Questions like: do black people get tanned? And: when you wear black, can anyone see you? And: why are you always talking about racism? Can't you just relax?

Now ayo (as she is known, eschewing the initial capital), a performance artist from Portland, Oregon, has come up with the perfect satirical response to this unrelenting bombardment. She has started a website, provocatively called www.rent-a-negro.com, in which she offers herself as a conversation partner to answer all questions about her blackness, and as the ultimate chic accessory to take along to gatherings of would-be trendies who wished they weren't so unrelentingly white.

"We all go out for ethnic food every once in a while," runs her wonderfully deadpan sales patter. "Why not bring some new flavour to your home or office ... for all your friends and colleagues to enjoy!" The site includes advertising slogans ("She fits right in even as she stands out!") and spoof testimonials from satisfied customers ("My friends still ask, how is that black friend of yours?").

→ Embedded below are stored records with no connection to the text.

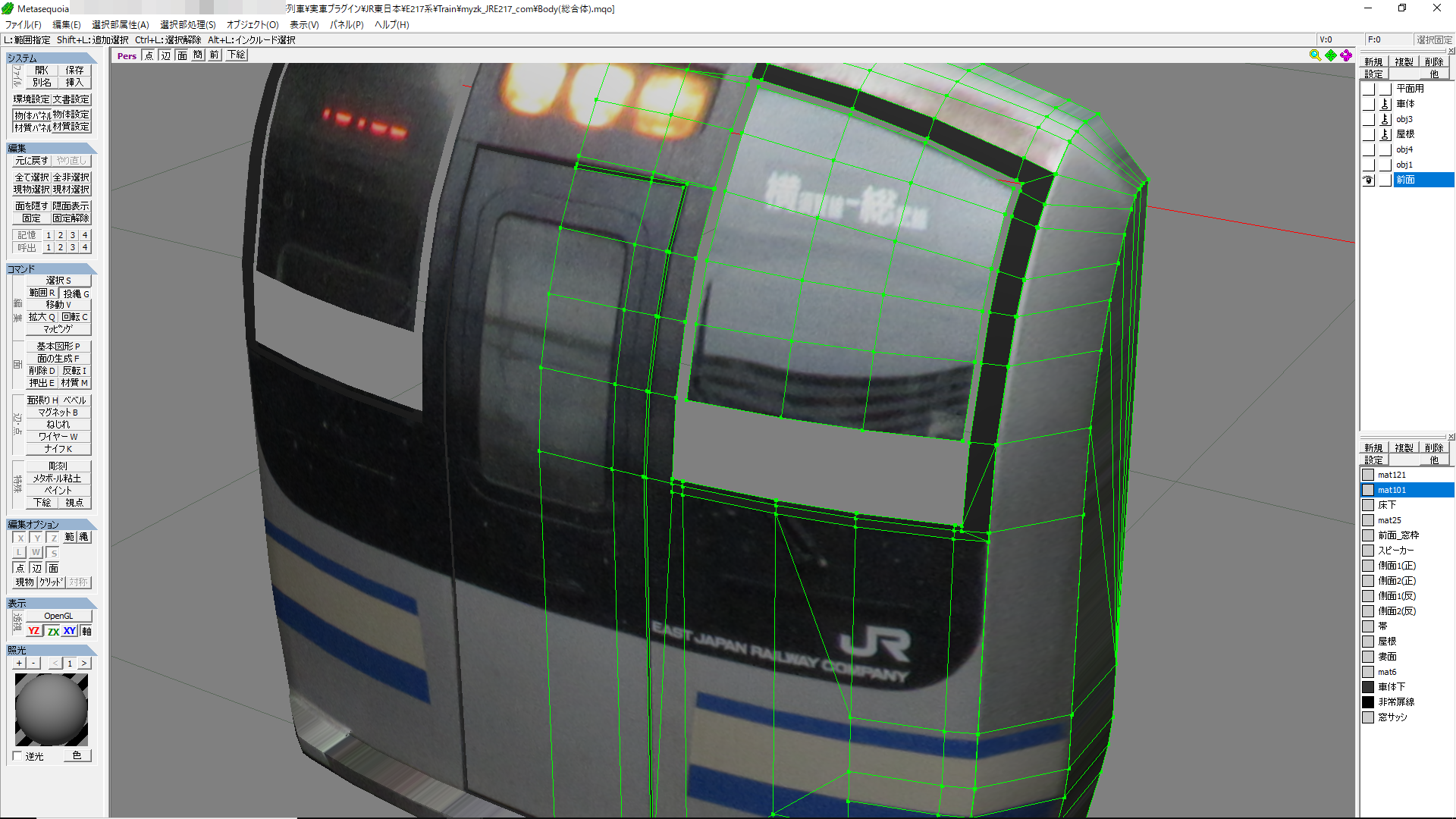Click the magenta rotate view icon
This screenshot has height=819, width=1456.
(1346, 55)
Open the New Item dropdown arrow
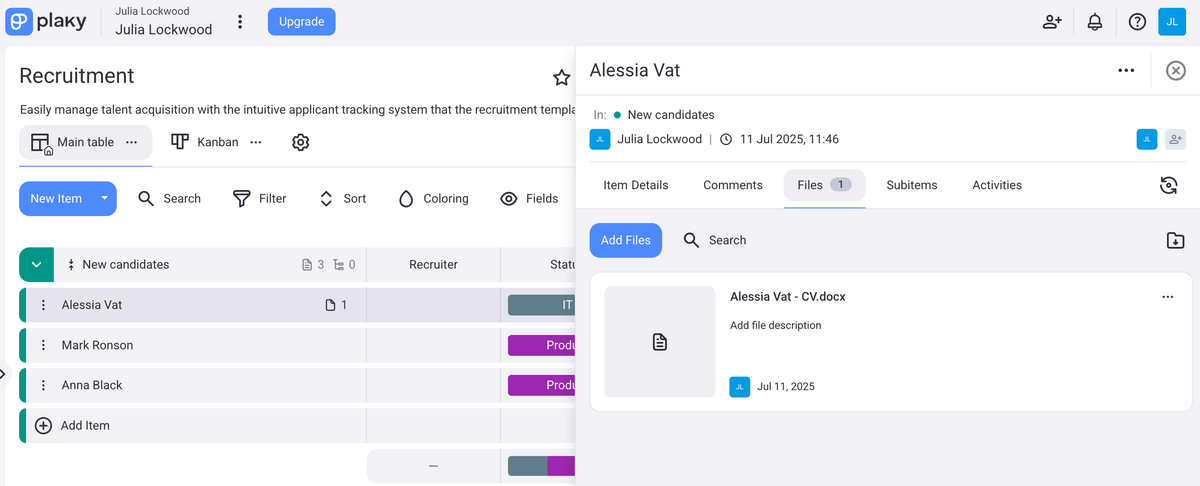This screenshot has height=486, width=1200. point(104,199)
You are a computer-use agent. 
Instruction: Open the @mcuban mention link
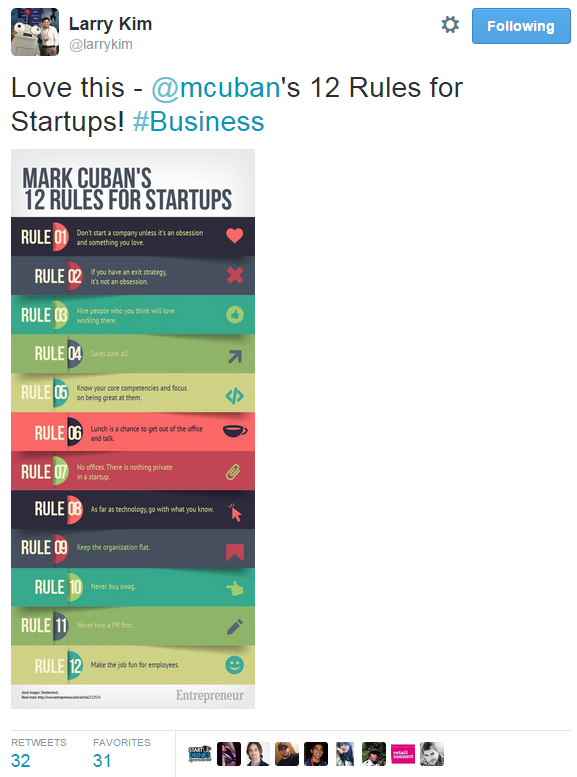(x=216, y=88)
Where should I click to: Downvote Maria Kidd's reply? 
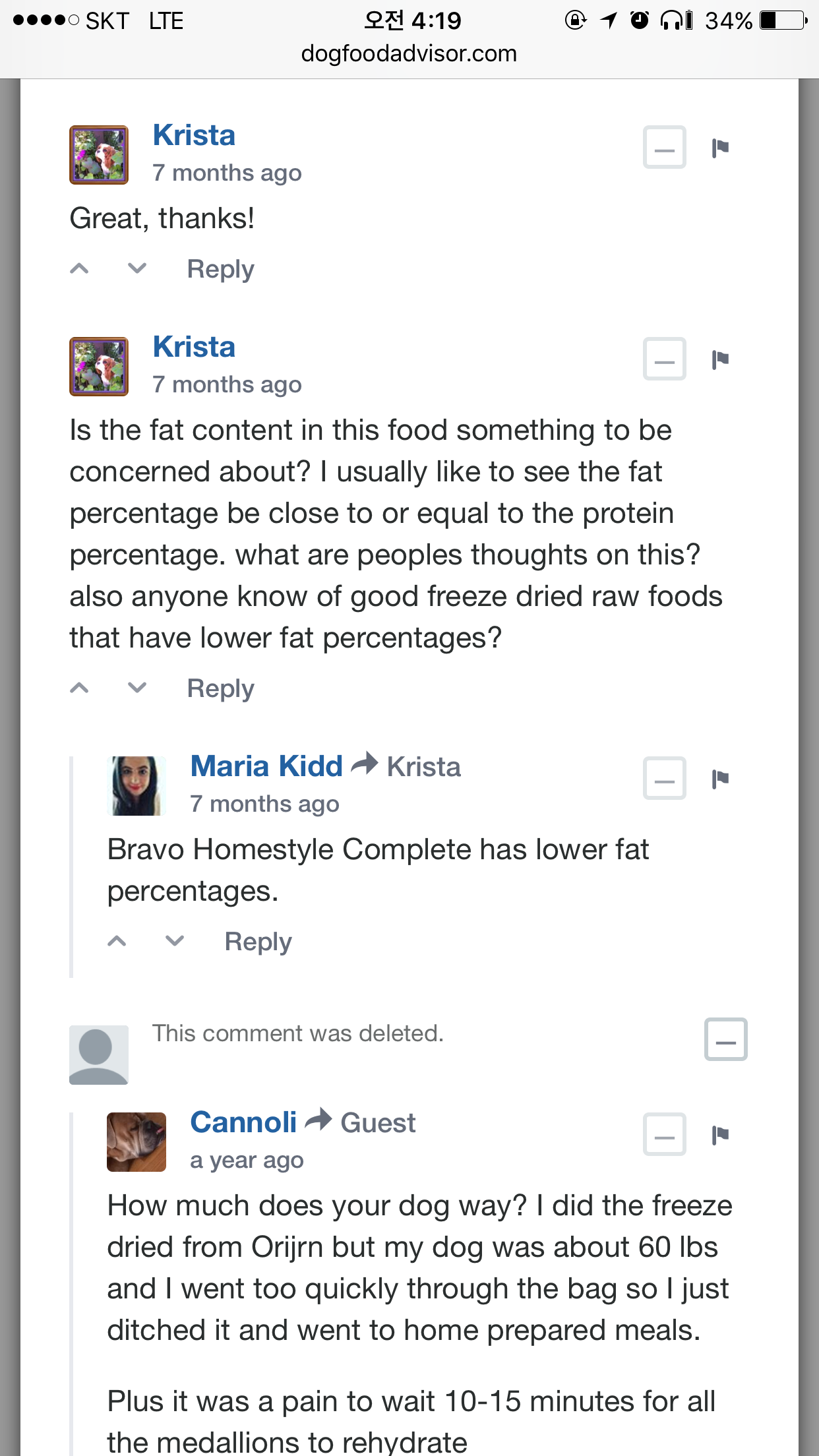tap(175, 941)
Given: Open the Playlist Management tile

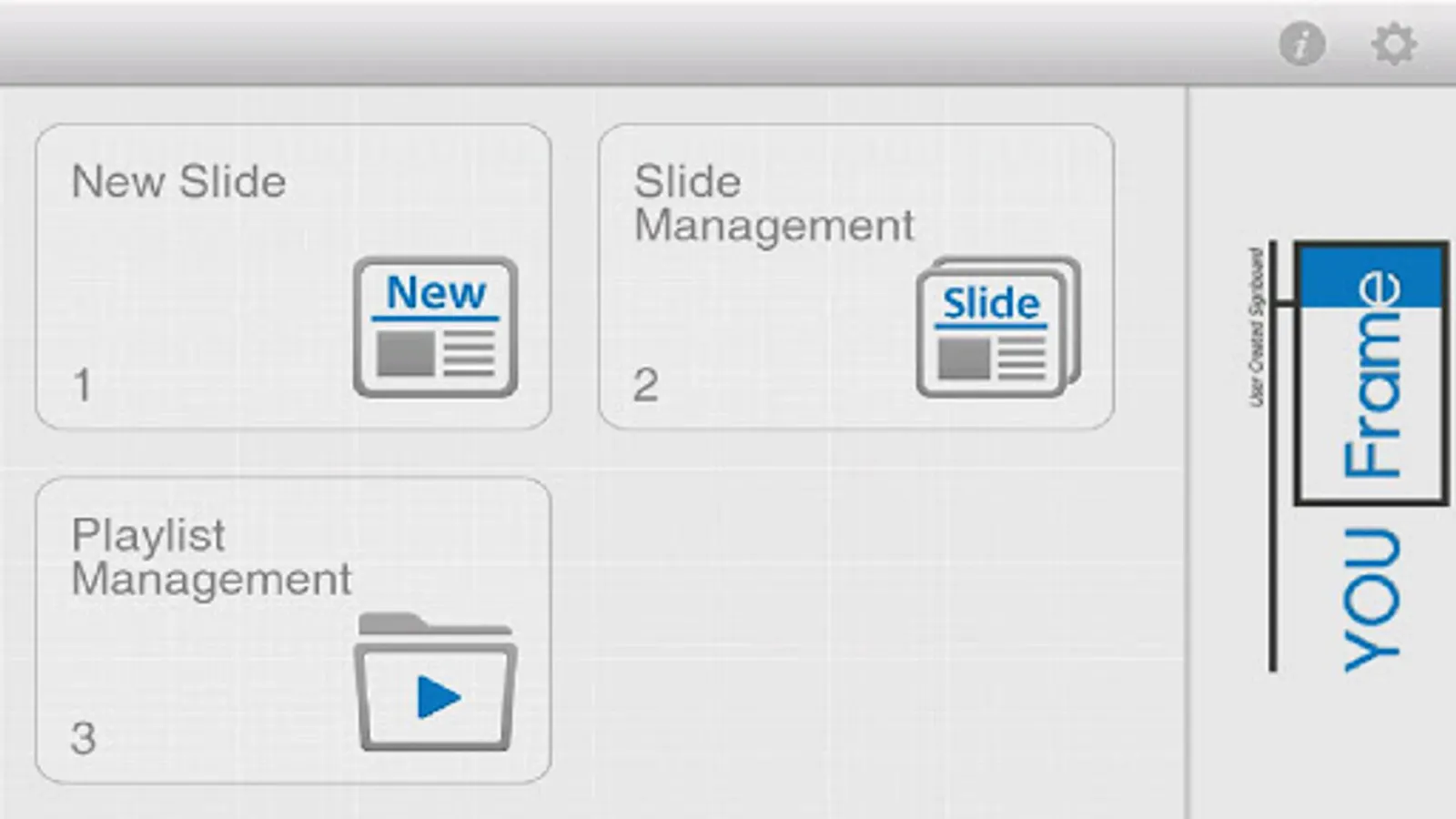Looking at the screenshot, I should [x=291, y=628].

For a price, she offers added extras, like touching her hair - a constant source of fascination, apparently - or "dance lessons for the rhythm-challenged". "Challenging racist family members" costs $500 a time. The rental form asks whether the customer has "used black people before" (the "yes" box is ticked in advance) and, if so, whether the services were paid for (the "I did not pay" box is also checked in advance).

Depending on your point of view, ayo has either found a hilarious way of unmasking American liberal cant on the ever-explosive subject of race, or she has demeaned herself and all black Americans by offering herself for sale.

Either way, she has unquestionably touched a nerve. Newspapers and radio stations want to talk to her. People have written to heap praise and to denounce her. Meanwhile, so many people have applied for her services that her online mailbox, with room for 500 messages, ran out of space a long time ago.

"I thought the internet was going to explode from all the traffic," ayo said. "I started sending some people messages saying 'You've been denied because of outstanding debts to black people through your life', but that didn't deter them. They kept resubmitting their rental form again and again, thinking they just needed to improve it. They were very persistent."

She hasn't decided yet if she really will hire herself out. That was her initial intention as a piece of performance art in itself, but she is worried about safety, especially now she is so well known. "I've had a lot of lynching threats [from black and white people] ... black people saying they hope I'm the first black person lynched by other blacks. What that says to me is, people want to act like racism is a thing of the past, when it's not."

Which is, of course, the underlying premise of the whole stunt. For ayo the point is to generate dialogue and make people see the race issue in ways they have never thought of before. And it has been liberating to find a funny way to address a deadly serious issue. "If I didn't have a sense of humour," she says, "I really would be dead."